#### Problem details:
Copy the records below exactly as they appear.

#### Recorded data:

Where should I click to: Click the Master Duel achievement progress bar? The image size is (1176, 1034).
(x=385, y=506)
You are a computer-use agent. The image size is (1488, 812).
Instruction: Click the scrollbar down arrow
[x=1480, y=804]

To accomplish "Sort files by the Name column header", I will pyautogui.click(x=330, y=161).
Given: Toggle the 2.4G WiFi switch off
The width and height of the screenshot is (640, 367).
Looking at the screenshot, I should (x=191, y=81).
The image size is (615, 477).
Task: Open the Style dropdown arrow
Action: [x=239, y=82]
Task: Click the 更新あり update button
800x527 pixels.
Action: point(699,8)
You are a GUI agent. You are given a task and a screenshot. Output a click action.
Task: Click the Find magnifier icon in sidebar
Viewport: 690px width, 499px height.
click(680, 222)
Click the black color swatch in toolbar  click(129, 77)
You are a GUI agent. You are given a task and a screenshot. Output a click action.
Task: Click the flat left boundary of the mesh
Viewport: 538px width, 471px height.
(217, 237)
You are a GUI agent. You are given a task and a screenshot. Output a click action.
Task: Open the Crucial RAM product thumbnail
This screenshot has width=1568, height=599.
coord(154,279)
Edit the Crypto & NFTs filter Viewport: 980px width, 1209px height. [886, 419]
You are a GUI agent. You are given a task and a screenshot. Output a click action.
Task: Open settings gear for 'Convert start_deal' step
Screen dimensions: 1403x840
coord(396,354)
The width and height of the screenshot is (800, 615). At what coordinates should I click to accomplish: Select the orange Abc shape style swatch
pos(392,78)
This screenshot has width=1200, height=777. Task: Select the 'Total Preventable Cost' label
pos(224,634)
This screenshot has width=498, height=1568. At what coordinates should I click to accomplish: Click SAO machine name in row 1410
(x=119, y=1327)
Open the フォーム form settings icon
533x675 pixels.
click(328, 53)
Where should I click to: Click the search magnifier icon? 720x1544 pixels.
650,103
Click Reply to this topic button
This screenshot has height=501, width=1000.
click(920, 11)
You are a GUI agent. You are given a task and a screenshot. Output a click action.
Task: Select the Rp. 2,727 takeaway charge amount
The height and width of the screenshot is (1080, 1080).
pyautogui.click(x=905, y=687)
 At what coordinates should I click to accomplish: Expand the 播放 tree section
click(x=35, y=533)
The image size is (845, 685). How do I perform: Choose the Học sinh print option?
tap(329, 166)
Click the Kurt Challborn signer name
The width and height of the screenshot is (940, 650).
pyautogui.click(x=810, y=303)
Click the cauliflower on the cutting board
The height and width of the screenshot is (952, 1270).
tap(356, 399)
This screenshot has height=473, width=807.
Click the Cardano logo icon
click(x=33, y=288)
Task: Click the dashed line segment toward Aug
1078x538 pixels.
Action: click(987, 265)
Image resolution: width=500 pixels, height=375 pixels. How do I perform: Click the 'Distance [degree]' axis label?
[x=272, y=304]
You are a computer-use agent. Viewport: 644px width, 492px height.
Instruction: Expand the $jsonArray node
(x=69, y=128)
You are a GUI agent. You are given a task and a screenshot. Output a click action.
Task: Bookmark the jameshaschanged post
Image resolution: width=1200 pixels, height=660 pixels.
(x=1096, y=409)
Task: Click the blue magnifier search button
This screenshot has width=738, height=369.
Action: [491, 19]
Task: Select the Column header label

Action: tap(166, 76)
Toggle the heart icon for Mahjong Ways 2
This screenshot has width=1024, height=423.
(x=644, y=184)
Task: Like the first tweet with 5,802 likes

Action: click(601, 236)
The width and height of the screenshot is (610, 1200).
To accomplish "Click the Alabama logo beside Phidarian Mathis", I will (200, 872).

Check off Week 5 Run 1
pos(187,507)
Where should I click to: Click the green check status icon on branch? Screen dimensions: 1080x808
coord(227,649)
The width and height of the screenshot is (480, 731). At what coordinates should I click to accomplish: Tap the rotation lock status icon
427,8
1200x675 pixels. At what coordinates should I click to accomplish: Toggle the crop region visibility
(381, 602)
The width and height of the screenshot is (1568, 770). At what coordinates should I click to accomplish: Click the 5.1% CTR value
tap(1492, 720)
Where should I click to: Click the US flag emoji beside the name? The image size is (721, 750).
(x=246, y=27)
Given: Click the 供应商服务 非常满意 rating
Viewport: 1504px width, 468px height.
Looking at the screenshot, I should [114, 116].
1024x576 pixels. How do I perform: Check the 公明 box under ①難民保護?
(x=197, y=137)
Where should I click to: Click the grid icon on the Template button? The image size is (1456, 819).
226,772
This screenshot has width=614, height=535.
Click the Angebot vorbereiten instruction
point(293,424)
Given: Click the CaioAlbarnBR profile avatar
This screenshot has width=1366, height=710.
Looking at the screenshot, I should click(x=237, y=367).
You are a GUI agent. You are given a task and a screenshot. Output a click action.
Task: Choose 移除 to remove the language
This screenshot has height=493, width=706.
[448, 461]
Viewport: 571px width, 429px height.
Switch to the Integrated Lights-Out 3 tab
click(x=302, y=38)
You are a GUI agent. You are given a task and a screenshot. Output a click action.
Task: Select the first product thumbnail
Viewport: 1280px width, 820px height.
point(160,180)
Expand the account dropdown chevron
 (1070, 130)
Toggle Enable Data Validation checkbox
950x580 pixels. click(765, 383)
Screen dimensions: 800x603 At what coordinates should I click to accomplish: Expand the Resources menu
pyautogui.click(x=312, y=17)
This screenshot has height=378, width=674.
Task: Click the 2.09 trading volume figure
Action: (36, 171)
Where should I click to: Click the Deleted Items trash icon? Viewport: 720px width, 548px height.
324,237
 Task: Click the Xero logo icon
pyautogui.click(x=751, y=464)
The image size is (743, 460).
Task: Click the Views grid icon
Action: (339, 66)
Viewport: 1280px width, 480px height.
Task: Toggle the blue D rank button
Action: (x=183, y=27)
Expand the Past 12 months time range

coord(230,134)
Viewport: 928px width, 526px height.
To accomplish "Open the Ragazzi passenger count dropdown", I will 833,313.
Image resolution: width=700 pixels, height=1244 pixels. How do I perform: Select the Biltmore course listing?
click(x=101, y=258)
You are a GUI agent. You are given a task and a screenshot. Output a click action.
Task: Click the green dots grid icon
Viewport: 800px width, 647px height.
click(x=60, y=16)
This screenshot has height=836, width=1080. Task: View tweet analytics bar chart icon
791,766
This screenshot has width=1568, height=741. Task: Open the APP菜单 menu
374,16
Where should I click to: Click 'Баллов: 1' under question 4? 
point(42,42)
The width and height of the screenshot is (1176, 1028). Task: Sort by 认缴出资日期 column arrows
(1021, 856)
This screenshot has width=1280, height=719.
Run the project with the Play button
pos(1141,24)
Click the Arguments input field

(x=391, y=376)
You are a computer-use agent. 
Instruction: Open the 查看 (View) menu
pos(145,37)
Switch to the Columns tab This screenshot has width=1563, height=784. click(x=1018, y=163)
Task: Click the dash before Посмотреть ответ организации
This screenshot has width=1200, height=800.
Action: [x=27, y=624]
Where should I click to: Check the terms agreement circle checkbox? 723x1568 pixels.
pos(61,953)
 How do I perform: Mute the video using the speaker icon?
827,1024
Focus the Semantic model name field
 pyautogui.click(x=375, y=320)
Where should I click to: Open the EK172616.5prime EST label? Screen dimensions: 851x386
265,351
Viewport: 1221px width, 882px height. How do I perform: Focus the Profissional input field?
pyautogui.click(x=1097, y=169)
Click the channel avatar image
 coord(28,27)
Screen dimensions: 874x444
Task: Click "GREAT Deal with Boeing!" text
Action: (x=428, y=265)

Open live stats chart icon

#### Solved problem:
Where should I click to: Click the Master Duel achievement progress bar? The image size is (1176, 1034).
(x=385, y=506)
You are a computer-use agent. The image size is (1488, 812).
Instruction: Click the scrollbar down arrow
[x=1480, y=804]

To accomplish "Sort files by the Name column header", I will pyautogui.click(x=330, y=161).
Given: Toggle the 2.4G WiFi switch off
The width and height of the screenshot is (640, 367).
Looking at the screenshot, I should (x=191, y=81).
The image size is (615, 477).
Task: Open the Style dropdown arrow
Action: [x=239, y=82]
Task: Click the 更新あり update button
800x527 pixels.
Action: point(699,8)
You are a GUI agent. You are given a task and a screenshot. Output a click action.
Task: Click the Find magnifier icon in sidebar
Viewport: 690px width, 499px height.
click(680, 222)
Click the black color swatch in toolbar  click(129, 77)
You are a GUI agent. You are given a task and a screenshot. Output a click action.
Task: Click the flat left boundary of the mesh
Viewport: 538px width, 471px height.
(217, 237)
You are a GUI agent. You are given a task and a screenshot. Output a click action.
Task: Open the Crucial RAM product thumbnail
This screenshot has width=1568, height=599.
coord(154,279)
Edit the Crypto & NFTs filter Viewport: 980px width, 1209px height. [886, 419]
You are a GUI agent. You are given a task and a screenshot. Output a click action.
Task: Open settings gear for 'Convert start_deal' step
Screen dimensions: 1403x840
coord(396,354)
The width and height of the screenshot is (800, 615). At what coordinates should I click to accomplish: Select the orange Abc shape style swatch
pos(392,78)
This screenshot has width=1200, height=777. Task: Select the 'Total Preventable Cost' label
pos(224,634)
This screenshot has width=498, height=1568. At what coordinates should I click to accomplish: Click SAO machine name in row 1410
(x=119, y=1327)
Open the フォーム form settings icon
533x675 pixels.
click(328, 53)
Where should I click to: Click the search magnifier icon? 720x1544 pixels.
650,103
Click Reply to this topic button
This screenshot has height=501, width=1000.
click(920, 11)
You are a GUI agent. You are given a task and a screenshot. Output a click action.
Task: Select the Rp. 2,727 takeaway charge amount
The height and width of the screenshot is (1080, 1080).
pyautogui.click(x=905, y=687)
 At what coordinates should I click to accomplish: Expand the 播放 tree section
click(x=35, y=533)
The image size is (845, 685). How do I perform: Choose the Học sinh print option?
tap(329, 166)
Click the Kurt Challborn signer name
The width and height of the screenshot is (940, 650).
pyautogui.click(x=810, y=303)
Click the cauliflower on the cutting board
The height and width of the screenshot is (952, 1270).
tap(356, 399)
This screenshot has height=473, width=807.
Click the Cardano logo icon
click(x=33, y=288)
Task: Click the dashed line segment toward Aug
1078x538 pixels.
Action: click(987, 265)
Image resolution: width=500 pixels, height=375 pixels. How do I perform: Click the 'Distance [degree]' axis label?
[x=272, y=304]
You are a computer-use agent. Viewport: 644px width, 492px height.
Instruction: Expand the $jsonArray node
(x=69, y=128)
You are a GUI agent. You are given a task and a screenshot. Output a click action.
Task: Bookmark the jameshaschanged post
Image resolution: width=1200 pixels, height=660 pixels.
(x=1096, y=409)
Task: Click the blue magnifier search button
This screenshot has width=738, height=369.
Action: [491, 19]
Task: Select the Column header label

Action: tap(166, 76)
Toggle the heart icon for Mahjong Ways 2
This screenshot has width=1024, height=423.
(x=644, y=184)
Task: Like the first tweet with 5,802 likes

Action: click(601, 236)
The width and height of the screenshot is (610, 1200).
To accomplish "Click the Alabama logo beside Phidarian Mathis", I will (200, 872).

Check off Week 5 Run 1
pos(187,507)
Where should I click to: Click the green check status icon on branch? Screen dimensions: 1080x808
coord(227,649)
The width and height of the screenshot is (480, 731). At what coordinates should I click to accomplish: Tap the rotation lock status icon
427,8
1200x675 pixels. At what coordinates should I click to accomplish: Toggle the crop region visibility
(381, 602)
The width and height of the screenshot is (1568, 770). At what coordinates should I click to accomplish: Click the 5.1% CTR value
tap(1492, 720)
Where should I click to: Click the US flag emoji beside the name? The image size is (721, 750).
(x=246, y=27)
Given: Click the 供应商服务 非常满意 rating
Viewport: 1504px width, 468px height.
Looking at the screenshot, I should [114, 116].
1024x576 pixels. How do I perform: Check the 公明 box under ①難民保護?
(x=197, y=137)
Where should I click to: Click the grid icon on the Template button? The image size is (1456, 819).
226,772
This screenshot has width=614, height=535.
Click the Angebot vorbereiten instruction
point(293,424)
Given: Click the CaioAlbarnBR profile avatar
This screenshot has width=1366, height=710.
Looking at the screenshot, I should click(x=237, y=367).
You are a GUI agent. You are given a task and a screenshot. Output a click action.
Task: Choose 移除 to remove the language
This screenshot has height=493, width=706.
[448, 461]
Viewport: 571px width, 429px height.
Switch to the Integrated Lights-Out 3 tab
click(x=302, y=38)
You are a GUI agent. You are given a task and a screenshot. Output a click action.
Task: Select the first product thumbnail
Viewport: 1280px width, 820px height.
point(160,180)
Expand the account dropdown chevron
 (1070, 130)
Toggle Enable Data Validation checkbox
950x580 pixels. click(765, 383)
Screen dimensions: 800x603 At what coordinates should I click to accomplish: Expand the Resources menu
pyautogui.click(x=312, y=17)
This screenshot has height=378, width=674.
Task: Click the 2.09 trading volume figure
Action: (36, 171)
Where should I click to: Click the Deleted Items trash icon? Viewport: 720px width, 548px height.
324,237
 Task: Click the Xero logo icon
pyautogui.click(x=751, y=464)
The image size is (743, 460).
Task: Click the Views grid icon
Action: (339, 66)
Viewport: 1280px width, 480px height.
Task: Toggle the blue D rank button
Action: (x=183, y=27)
Expand the Past 12 months time range

coord(230,134)
Viewport: 928px width, 526px height.
To accomplish "Open the Ragazzi passenger count dropdown", I will 833,313.
Image resolution: width=700 pixels, height=1244 pixels. How do I perform: Select the Biltmore course listing?
click(x=101, y=258)
You are a GUI agent. You are given a task and a screenshot. Output a click action.
Task: Click the green dots grid icon
Viewport: 800px width, 647px height.
click(x=60, y=16)
This screenshot has height=836, width=1080. Task: View tweet analytics bar chart icon
791,766
This screenshot has width=1568, height=741. Task: Open the APP菜单 menu
374,16
Where should I click to: Click 'Баллов: 1' under question 4? 
point(42,42)
The width and height of the screenshot is (1176, 1028). Task: Sort by 认缴出资日期 column arrows
(1021, 856)
This screenshot has width=1280, height=719.
Run the project with the Play button
pos(1141,24)
Click the Arguments input field

(x=391, y=376)
You are a computer-use agent. 
Instruction: Open the 查看 (View) menu
pos(145,37)
Switch to the Columns tab This screenshot has width=1563, height=784. click(x=1018, y=163)
Task: Click the dash before Посмотреть ответ организации
This screenshot has width=1200, height=800.
Action: [x=27, y=624]
Where should I click to: Check the terms agreement circle checkbox? 723x1568 pixels.
pos(61,953)
 How do I perform: Mute the video using the speaker icon?
827,1024
Focus the Semantic model name field
 pyautogui.click(x=375, y=320)
Where should I click to: Open the EK172616.5prime EST label? Screen dimensions: 851x386
265,351
Viewport: 1221px width, 882px height. How do I perform: Focus the Profissional input field?
pyautogui.click(x=1097, y=169)
Click the channel avatar image
 coord(28,27)
Screen dimensions: 874x444
Task: Click "GREAT Deal with Boeing!" text
Action: (x=428, y=265)

Open live stats chart icon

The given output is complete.